**Aim of the exercise**
Edit the items from the line holding "You are a computer-use agent. 1117x721" through the line holding "836x782 pixels. pos(43,144)", inclusive, by changing "purple" to "violet" and leaving everything else unchanged. Return only those lines.

**Data in this exercise**

· · · ·

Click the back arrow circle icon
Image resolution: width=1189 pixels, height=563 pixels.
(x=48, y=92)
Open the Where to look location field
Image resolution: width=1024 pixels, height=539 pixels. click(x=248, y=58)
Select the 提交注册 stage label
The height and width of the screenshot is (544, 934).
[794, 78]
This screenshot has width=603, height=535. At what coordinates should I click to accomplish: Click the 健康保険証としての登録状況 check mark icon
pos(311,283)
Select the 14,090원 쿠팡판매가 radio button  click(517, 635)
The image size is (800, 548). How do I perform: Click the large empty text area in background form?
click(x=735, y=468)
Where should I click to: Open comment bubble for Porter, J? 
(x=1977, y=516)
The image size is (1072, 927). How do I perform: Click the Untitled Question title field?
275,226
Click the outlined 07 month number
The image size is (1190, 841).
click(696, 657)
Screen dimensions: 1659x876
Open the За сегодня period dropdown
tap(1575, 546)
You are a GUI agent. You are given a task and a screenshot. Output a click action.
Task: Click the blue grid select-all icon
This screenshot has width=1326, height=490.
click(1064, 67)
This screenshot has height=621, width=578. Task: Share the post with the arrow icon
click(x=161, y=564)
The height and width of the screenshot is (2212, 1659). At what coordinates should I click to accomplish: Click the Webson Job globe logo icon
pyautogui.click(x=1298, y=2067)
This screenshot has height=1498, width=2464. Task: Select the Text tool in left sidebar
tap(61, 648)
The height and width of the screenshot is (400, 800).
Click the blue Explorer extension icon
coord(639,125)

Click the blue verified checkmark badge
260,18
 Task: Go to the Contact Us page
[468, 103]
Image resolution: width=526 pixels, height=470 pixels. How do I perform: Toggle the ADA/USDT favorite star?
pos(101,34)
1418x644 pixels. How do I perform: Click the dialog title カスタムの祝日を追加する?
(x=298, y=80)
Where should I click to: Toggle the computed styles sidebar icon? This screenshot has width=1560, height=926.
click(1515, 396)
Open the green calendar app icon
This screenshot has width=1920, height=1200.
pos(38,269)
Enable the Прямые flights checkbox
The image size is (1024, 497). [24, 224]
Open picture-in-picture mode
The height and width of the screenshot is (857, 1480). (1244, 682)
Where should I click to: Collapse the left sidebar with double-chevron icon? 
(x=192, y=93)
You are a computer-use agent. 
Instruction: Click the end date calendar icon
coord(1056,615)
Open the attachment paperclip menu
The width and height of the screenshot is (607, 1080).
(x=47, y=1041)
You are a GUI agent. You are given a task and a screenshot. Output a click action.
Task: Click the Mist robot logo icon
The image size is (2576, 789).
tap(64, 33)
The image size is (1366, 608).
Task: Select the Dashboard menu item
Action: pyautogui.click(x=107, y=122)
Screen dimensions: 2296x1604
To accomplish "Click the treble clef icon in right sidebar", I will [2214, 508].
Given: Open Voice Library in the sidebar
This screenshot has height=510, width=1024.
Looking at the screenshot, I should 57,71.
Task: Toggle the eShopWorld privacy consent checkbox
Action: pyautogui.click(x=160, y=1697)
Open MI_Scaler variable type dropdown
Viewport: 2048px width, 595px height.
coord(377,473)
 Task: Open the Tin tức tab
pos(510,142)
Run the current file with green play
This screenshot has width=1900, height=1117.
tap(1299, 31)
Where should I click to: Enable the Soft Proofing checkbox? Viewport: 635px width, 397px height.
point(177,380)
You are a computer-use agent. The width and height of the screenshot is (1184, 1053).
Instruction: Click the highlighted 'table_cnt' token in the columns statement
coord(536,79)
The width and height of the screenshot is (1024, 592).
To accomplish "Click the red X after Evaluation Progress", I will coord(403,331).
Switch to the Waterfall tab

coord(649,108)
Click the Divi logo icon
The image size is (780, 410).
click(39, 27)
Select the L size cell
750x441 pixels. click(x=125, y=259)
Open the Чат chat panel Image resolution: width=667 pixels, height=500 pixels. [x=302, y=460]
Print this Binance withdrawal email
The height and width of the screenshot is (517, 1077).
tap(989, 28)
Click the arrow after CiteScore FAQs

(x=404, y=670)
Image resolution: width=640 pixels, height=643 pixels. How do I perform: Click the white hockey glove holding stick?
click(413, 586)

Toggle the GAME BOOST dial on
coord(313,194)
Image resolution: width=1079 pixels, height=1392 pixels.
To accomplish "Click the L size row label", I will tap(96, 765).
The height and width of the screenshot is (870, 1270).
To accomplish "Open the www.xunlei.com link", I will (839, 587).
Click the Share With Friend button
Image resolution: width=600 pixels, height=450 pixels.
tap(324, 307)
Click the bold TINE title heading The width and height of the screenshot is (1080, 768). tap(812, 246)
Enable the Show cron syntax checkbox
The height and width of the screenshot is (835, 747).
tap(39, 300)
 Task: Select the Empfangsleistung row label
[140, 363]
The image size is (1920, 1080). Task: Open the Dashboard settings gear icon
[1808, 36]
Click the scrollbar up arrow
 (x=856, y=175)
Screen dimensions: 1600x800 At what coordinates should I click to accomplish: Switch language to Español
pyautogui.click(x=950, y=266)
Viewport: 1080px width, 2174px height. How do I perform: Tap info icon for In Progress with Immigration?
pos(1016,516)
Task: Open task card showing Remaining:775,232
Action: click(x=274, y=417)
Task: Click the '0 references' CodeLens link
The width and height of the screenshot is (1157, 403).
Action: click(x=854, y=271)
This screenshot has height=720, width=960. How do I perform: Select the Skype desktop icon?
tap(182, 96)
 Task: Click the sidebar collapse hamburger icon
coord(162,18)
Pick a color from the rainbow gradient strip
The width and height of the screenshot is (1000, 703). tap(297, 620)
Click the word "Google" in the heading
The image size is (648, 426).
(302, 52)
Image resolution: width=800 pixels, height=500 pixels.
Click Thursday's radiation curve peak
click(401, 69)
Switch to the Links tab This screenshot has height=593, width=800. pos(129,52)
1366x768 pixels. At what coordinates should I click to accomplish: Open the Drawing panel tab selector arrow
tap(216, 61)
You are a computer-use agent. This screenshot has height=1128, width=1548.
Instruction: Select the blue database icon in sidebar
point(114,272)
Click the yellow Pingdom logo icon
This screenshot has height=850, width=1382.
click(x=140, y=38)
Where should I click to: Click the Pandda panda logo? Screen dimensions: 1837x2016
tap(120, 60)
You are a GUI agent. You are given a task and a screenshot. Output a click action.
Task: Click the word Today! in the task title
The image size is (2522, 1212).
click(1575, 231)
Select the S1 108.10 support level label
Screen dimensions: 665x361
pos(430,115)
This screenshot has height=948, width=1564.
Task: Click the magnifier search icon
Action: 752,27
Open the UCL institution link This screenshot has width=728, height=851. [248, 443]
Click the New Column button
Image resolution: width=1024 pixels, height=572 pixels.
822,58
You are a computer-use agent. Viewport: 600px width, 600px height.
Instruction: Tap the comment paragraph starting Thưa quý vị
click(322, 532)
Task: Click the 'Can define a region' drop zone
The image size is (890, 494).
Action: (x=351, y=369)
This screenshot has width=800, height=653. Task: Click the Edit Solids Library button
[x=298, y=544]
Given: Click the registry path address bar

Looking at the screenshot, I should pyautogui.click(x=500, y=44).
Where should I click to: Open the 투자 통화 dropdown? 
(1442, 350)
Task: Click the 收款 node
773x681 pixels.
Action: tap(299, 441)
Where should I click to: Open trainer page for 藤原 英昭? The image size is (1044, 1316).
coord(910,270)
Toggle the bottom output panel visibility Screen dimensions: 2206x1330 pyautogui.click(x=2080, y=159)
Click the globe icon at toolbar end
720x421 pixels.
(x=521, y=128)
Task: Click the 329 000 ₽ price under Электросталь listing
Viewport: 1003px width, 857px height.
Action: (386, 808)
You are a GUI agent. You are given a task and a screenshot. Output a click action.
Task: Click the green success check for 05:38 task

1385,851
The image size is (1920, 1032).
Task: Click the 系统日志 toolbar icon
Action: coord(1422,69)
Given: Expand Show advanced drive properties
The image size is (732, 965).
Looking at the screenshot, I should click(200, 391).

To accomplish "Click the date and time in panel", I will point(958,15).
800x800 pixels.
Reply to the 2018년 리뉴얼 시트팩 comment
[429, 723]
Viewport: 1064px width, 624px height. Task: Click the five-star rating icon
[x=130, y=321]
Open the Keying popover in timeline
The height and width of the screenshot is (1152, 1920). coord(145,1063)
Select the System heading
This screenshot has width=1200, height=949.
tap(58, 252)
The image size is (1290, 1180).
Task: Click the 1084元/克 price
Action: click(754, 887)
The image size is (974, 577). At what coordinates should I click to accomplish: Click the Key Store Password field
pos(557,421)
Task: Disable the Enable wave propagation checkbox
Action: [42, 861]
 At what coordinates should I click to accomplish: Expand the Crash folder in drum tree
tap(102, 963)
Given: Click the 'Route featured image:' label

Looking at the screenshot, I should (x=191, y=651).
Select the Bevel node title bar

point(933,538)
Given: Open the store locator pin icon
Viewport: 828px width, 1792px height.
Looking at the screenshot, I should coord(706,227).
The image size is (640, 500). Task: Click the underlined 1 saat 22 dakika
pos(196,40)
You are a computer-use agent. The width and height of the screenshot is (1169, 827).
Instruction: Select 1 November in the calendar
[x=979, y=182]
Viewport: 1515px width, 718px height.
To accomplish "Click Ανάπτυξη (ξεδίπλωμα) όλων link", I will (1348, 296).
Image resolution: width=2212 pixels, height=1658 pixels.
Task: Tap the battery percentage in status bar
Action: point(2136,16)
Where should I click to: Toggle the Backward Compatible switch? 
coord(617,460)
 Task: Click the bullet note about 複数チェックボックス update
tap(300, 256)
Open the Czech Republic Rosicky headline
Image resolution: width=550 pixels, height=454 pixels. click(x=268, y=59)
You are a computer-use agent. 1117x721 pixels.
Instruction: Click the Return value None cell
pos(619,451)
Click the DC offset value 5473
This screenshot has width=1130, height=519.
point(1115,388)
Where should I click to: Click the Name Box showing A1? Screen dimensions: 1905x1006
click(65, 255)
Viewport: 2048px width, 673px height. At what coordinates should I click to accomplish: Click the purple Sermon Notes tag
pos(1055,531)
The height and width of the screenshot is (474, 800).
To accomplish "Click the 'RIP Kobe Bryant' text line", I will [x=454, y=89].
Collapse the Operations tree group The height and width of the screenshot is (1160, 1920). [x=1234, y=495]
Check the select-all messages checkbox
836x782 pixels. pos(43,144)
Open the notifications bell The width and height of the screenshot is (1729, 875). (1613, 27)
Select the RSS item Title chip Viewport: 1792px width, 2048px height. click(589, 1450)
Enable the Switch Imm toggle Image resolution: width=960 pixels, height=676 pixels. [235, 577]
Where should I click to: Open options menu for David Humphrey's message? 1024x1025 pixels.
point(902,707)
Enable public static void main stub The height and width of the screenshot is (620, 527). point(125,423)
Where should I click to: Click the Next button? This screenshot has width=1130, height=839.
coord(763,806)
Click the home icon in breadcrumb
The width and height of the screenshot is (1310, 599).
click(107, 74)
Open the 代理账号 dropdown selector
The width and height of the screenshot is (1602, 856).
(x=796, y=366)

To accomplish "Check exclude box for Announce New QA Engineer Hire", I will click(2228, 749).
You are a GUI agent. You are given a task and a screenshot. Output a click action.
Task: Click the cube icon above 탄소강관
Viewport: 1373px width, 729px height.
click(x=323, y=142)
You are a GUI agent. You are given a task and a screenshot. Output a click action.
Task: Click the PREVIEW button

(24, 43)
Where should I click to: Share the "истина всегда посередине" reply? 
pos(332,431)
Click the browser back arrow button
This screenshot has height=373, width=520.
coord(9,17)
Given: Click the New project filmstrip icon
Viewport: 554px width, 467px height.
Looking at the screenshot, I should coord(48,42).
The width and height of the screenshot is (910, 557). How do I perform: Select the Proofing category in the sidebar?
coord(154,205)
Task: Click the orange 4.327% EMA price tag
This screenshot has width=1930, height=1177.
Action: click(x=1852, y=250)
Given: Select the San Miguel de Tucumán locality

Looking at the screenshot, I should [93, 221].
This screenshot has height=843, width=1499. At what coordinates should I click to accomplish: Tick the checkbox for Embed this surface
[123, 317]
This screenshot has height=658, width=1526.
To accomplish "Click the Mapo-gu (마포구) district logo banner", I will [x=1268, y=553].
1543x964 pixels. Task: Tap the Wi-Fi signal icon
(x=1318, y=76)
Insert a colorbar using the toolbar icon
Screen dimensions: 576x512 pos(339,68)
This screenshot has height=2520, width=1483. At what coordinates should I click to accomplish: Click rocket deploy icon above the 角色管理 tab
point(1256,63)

· · · ·

**Worked answer**
You are a computer-use agent. 1117x721 pixels.
Instruction: Click the Return value None cell
pos(619,451)
Click the DC offset value 5473
This screenshot has width=1130, height=519.
point(1115,388)
Where should I click to: Click the Name Box showing A1? Screen dimensions: 1905x1006
click(65, 255)
Viewport: 2048px width, 673px height. At what coordinates should I click to accomplish: Click the violet Sermon Notes tag
pos(1055,531)
The height and width of the screenshot is (474, 800).
To accomplish "Click the 'RIP Kobe Bryant' text line", I will [x=454, y=89].
Collapse the Operations tree group The height and width of the screenshot is (1160, 1920). [x=1234, y=495]
Check the select-all messages checkbox
836x782 pixels. pos(43,144)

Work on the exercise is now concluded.